TEXTO FORNECIDO =
Assim, as diferentes soluções parecem desaguar num beco sem saída. Será?

Há umas semanas atrás tive a sorte de participar num debate sobre o tema com o Dr. Manuel Monteiro. A inteligência que lhe é reconhecida, aliada ao distanciamento de que hoje goza face aos partidos políticos, permite-lhe uma visão desempoeirada e isenta de enviesamentos provocada por interesses pessoais.

Muito antes da publicação do número de deputados a eleger por cada círculo eleitoral, alertou para o problema da perda de mandatos nos distritos do interior e para a macrocefalia de Lisboa e do Porto, que canibalizam uma fatia demasiado grande do número de deputados a eleger.

No dia 12 de agosto, confirmou-se a profecia: Guarda e Viseu perdiam um deputado cada, passando a três e oito deputados respetivamente, enquanto Lisboa e Porto aumentavam o seu número de deputados para 48 e 40, respetivamente.

Tal significa que os dois maiores distritos do país concentram 38% dos deputados eleitos. Se considerarmos apenas os deputados eleitos pelos distritos de Portugal Continental a percentagem aumenta para cerca de 41%, enquanto um distrito com a extensão territorial de Portalegre tem apenas dois deputados, menos de 1% do total de deputados eleitos.

Não é, portanto, de estranhar por um lado, a perda de peso institucional das regiões do interior no quadro geopolítico nacional; por outro, a perda de interesse dos eleitores que cada vez menos se sentem representados pelos partidos, especialistas em ocupar osregi poucos lugares elegíveis com deputados “paraquedistas” sem qualquer ligação aos distritos, ou à vontade dos eleitores locais.

DADOS APRESENTADOS =
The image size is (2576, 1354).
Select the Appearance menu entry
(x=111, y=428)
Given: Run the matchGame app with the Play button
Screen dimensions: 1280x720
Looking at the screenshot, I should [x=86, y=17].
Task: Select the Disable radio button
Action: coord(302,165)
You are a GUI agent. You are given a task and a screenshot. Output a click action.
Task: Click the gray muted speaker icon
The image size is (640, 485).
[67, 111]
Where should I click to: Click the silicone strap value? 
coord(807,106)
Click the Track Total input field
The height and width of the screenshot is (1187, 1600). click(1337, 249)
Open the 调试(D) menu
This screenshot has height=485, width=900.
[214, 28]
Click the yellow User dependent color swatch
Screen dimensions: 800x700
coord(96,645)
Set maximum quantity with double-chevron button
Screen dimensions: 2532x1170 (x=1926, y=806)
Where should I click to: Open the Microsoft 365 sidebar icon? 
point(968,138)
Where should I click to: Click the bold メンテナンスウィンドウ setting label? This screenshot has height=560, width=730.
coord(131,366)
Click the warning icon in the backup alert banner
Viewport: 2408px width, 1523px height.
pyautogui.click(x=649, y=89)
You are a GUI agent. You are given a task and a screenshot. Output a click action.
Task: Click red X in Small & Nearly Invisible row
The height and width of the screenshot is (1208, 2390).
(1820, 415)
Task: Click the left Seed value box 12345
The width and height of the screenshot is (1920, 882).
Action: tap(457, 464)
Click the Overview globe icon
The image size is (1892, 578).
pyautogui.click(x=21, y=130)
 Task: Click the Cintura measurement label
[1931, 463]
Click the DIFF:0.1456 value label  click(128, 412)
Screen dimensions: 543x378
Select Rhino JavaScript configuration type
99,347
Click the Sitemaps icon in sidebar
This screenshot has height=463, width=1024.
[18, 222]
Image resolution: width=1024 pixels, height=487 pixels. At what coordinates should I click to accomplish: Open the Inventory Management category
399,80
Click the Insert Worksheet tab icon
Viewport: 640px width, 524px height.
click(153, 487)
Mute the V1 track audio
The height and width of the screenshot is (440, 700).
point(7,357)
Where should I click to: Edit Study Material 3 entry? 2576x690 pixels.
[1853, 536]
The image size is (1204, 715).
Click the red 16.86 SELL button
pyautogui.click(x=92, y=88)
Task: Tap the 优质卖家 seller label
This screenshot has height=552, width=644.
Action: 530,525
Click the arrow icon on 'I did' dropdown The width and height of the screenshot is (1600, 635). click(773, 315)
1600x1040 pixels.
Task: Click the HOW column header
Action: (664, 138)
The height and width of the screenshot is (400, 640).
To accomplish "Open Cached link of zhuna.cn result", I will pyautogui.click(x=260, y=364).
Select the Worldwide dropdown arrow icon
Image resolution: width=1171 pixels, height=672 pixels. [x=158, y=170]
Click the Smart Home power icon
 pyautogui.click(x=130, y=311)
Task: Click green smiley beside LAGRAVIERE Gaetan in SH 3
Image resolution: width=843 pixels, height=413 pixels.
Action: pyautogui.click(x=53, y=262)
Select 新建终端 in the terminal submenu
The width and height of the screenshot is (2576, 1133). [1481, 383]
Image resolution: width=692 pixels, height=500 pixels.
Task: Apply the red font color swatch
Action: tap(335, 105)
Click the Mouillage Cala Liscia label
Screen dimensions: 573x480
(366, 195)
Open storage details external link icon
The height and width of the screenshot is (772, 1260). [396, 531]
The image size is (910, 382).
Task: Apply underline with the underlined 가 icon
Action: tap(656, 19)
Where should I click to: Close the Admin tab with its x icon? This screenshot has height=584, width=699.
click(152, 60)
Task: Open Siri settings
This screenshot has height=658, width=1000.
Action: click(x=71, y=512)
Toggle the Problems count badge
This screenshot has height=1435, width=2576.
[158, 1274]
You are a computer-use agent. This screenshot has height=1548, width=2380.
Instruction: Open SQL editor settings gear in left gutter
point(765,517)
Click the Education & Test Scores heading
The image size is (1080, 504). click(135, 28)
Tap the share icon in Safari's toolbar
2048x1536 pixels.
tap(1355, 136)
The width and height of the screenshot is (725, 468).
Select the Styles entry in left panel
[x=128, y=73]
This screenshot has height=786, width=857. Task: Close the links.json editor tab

TAREFAS A REALIZAR =
**1.** Imprima o trecho do texto fornecido que começa em "Muito antes da" e prossegue até "de deputados eleitos.".
**2.** Segundo o texto fornecido:
(a) Com quantos deputados ficaram a Guarda e Viseu, respetivamente?
(b) Que percentagem dos deputados eleitos concentram os dois maiores distritos do país?
(c) Quantos deputados tem o distrito de Portalegre?

RESPOSTAS ÀS TAREFAS =
**1.**
Muito antes da publicação do número de deputados a eleger por cada círculo eleitoral, alertou para o problema da perda de mandatos nos distritos do interior e para a macrocefalia de Lisboa e do Porto, que canibalizam uma fatia demasiado grande do número de deputados a eleger.

No dia 12 de agosto, confirmou-se a profecia: Guarda e Viseu perdiam um deputado cada, passando a três e oito deputados respetivamente, enquanto Lisboa e Porto aumentavam o seu número de deputados para 48 e 40, respetivamente.

Tal significa que os dois maiores distritos do país concentram 38% dos deputados eleitos. Se considerarmos apenas os deputados eleitos pelos distritos de Portugal Continental a percentagem aumenta para cerca de 41%, enquanto um distrito com a extensão territorial de Portalegre tem apenas dois deputados, menos de 1% do total de deputados eleitos.

**2.**
(a) A Guarda ficou com três deputados e Viseu com oito.
(b) 38%.
(c) Dois deputados.